Et Alia caught up with Natalie on Valentine's Day, to see what this day might look for those not coupled.
You are typically a nonfiction writer and essayist, and contributed to Scars: An Anthology in the form of an essay, “Removal.” What drew you to making this podcast, and to podcasting as a storytelling medium?
I used to work as a radio journalist and producer, and have edited video. Both those mediums allow for the use of music as part of storytelling, and I fell in love with that. I find there is something so moving about hearing someone tell their own stories, with their own emphases and pauses and emotions. There is something about the immediacy of podcasting (vs books) that is similar to blogging. Also, we're all getting a bit screen-tired. Podcasting seems like more of a conversation, there is more a more immediate response from the listeners.
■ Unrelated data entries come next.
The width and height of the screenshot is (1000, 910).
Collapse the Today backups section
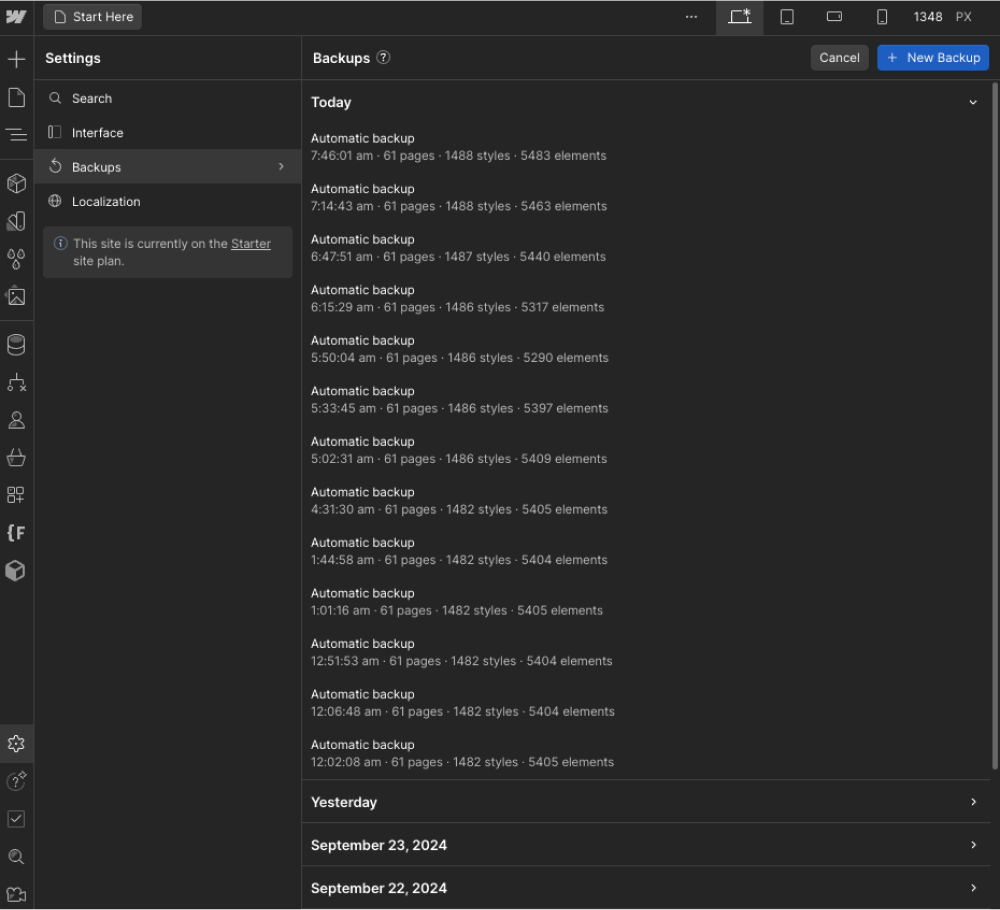click(x=973, y=102)
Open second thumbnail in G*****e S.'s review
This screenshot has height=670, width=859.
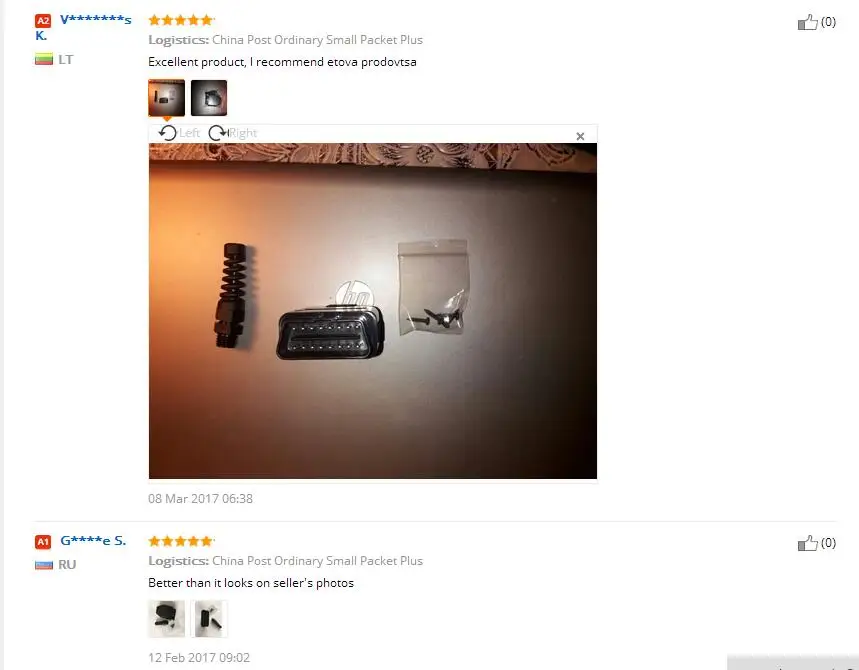(209, 619)
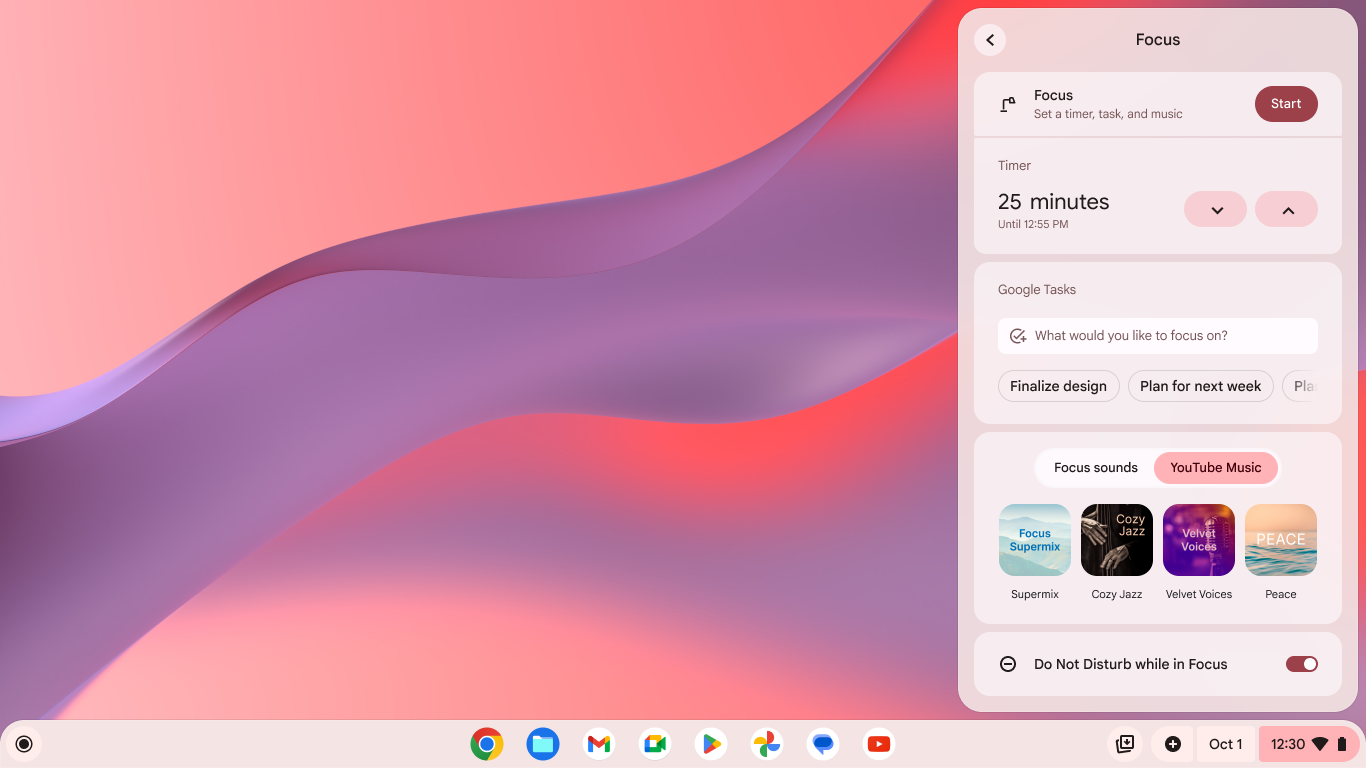1366x768 pixels.
Task: Open YouTube from the shelf
Action: click(878, 744)
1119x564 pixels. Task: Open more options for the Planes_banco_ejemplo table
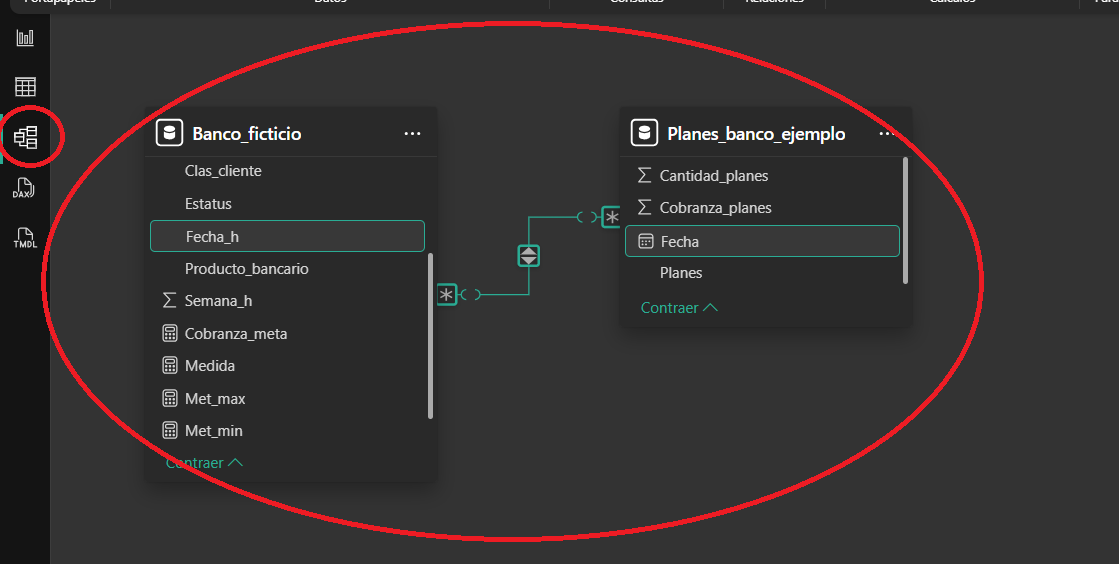(x=886, y=133)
What kind of feedback are you getting? From listeners and participants?
I'm hearing a lot of listeners who are in relationships say they can also really relate. Participants seem to find the process of telling their story cathartic, and it's nice because lots of great storytellers are not great writers—but when they speak their story . . . WATCH OUT! It's incredible. People have also loved the music, which makes me really happy as my brother composes everything. I'm getting a lot of “when is the next episode!?!?!”
You've talked to a woman whose marriage to a sex addict made her a better person and parent, a guy whose fundamentalist family encouraged him to pray the gay away, a friend of yours who asked out Amy Schumer at a spa, and so many other exciting guests. Plus, you share openly about your own divorce and dating life. What makes your interviewees so willing to talk openly about this stuff?
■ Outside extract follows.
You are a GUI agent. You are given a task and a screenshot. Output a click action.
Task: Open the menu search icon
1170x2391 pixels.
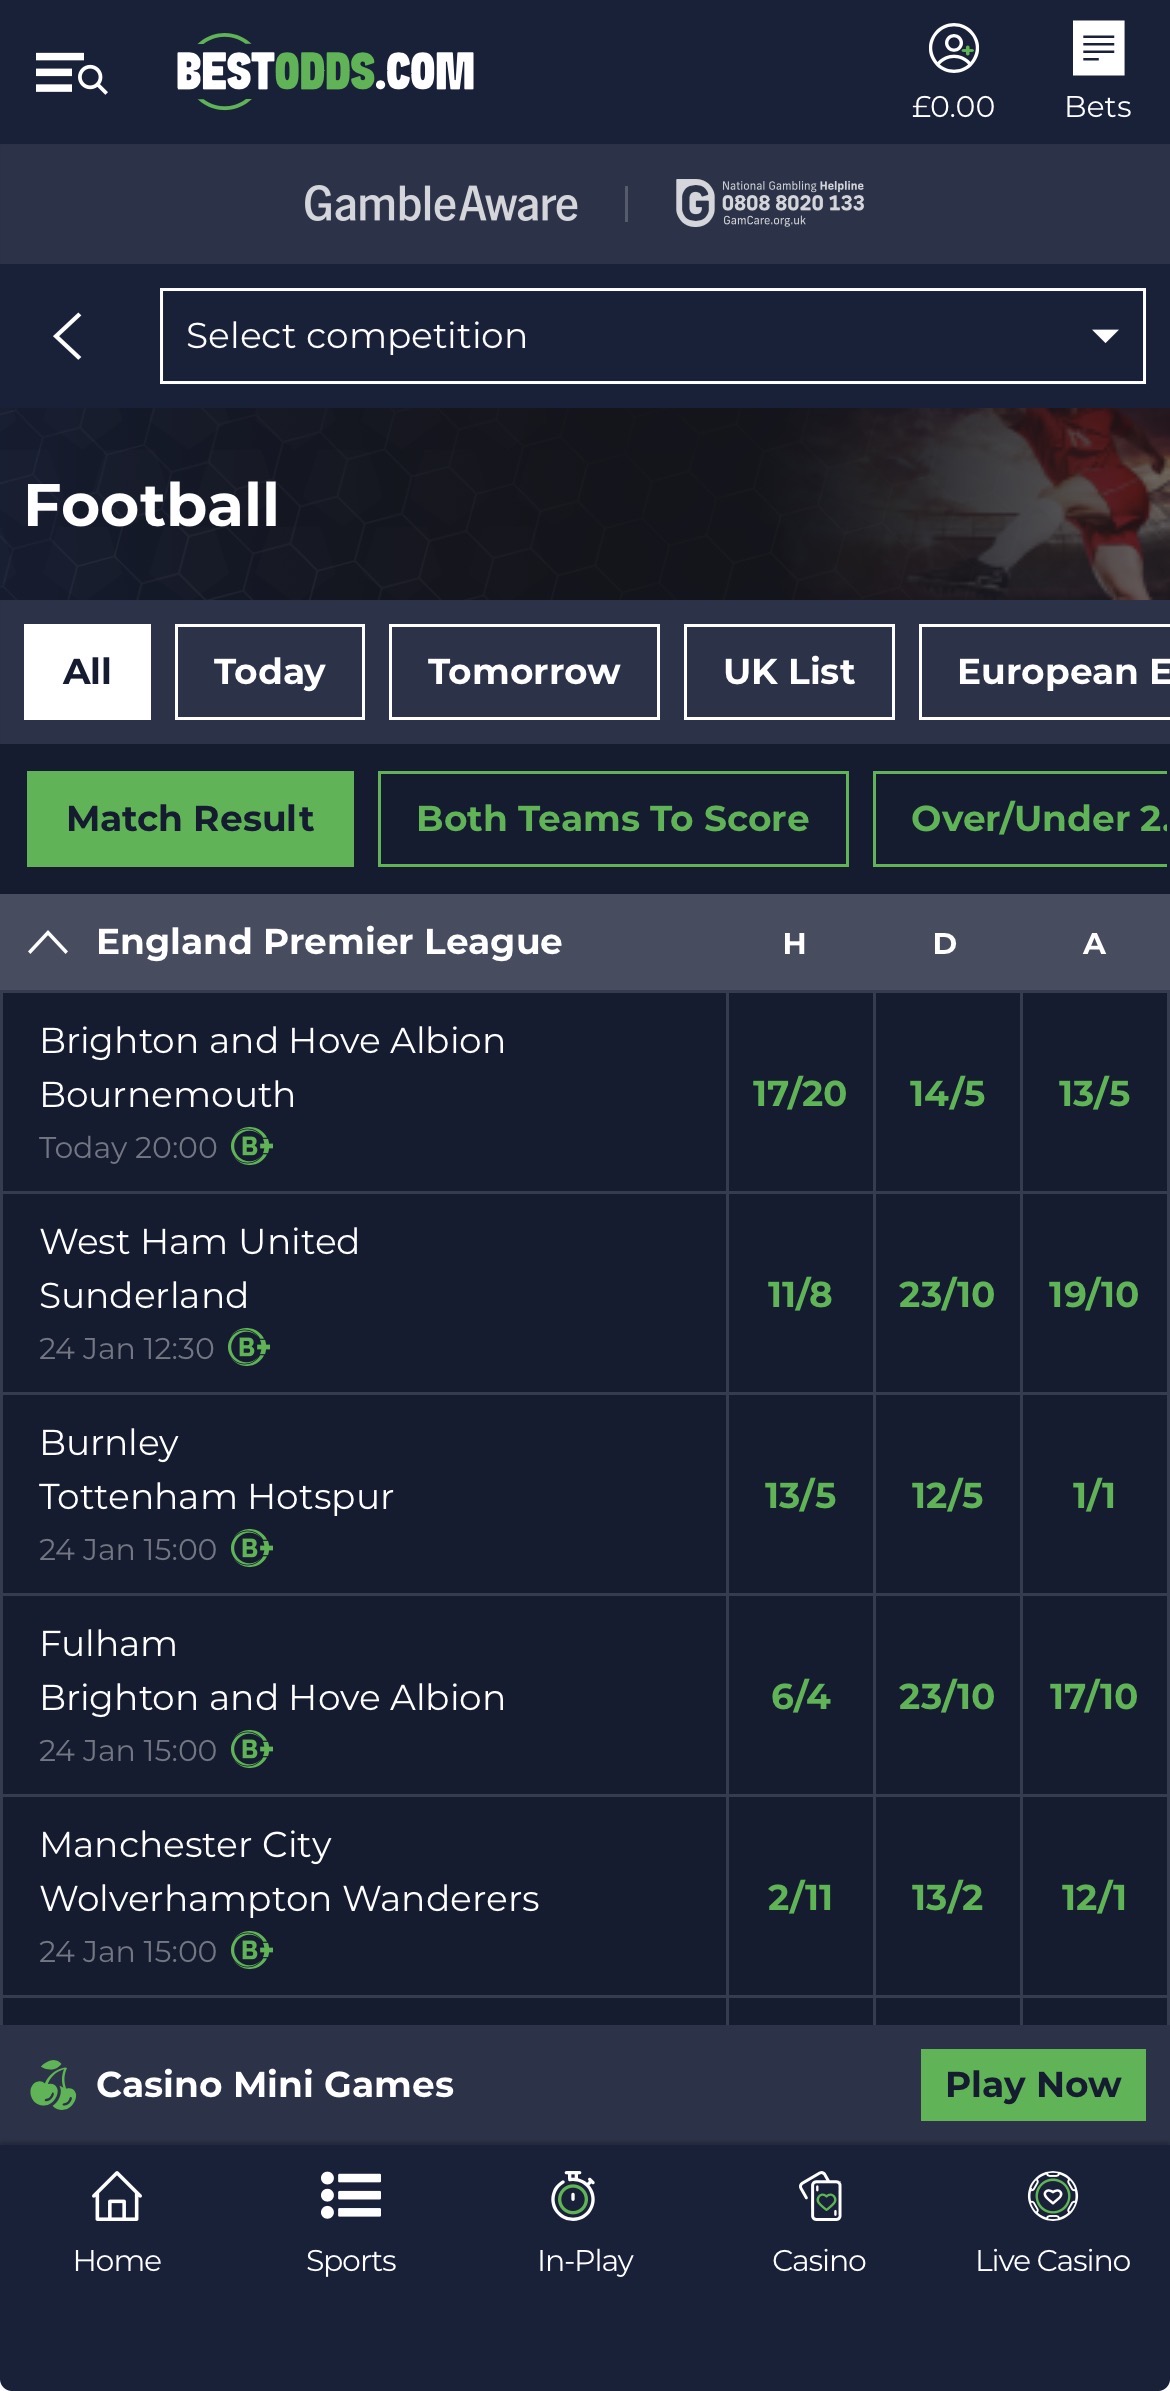pos(71,74)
I think the power of these stories is that there is perspective, which means they are usually far enough in the past, whether that's a few months or years, that healing has happened. And when healing happens, I find people are often more drawn to opening themselves up. I think they also realize, and especially the people you mention, that they might be able to help others in similar situations by telling their stories. And in my experience of being pretty open book, that's worth it.
What do you hope listeners can take away from hearing these stories?
It’s the same as everything I write: I want people to know they're not alone in their suffering. We live in a society so obsessed with perfectionism and being #1 and putting on a big smile that people feel like they're the only one struggling. They feel isolated. It's that isolation that's the enemy, that idea that "there's something wrong with me". But when we share our stories, it connects us, which I believe is the way we are supposed to live.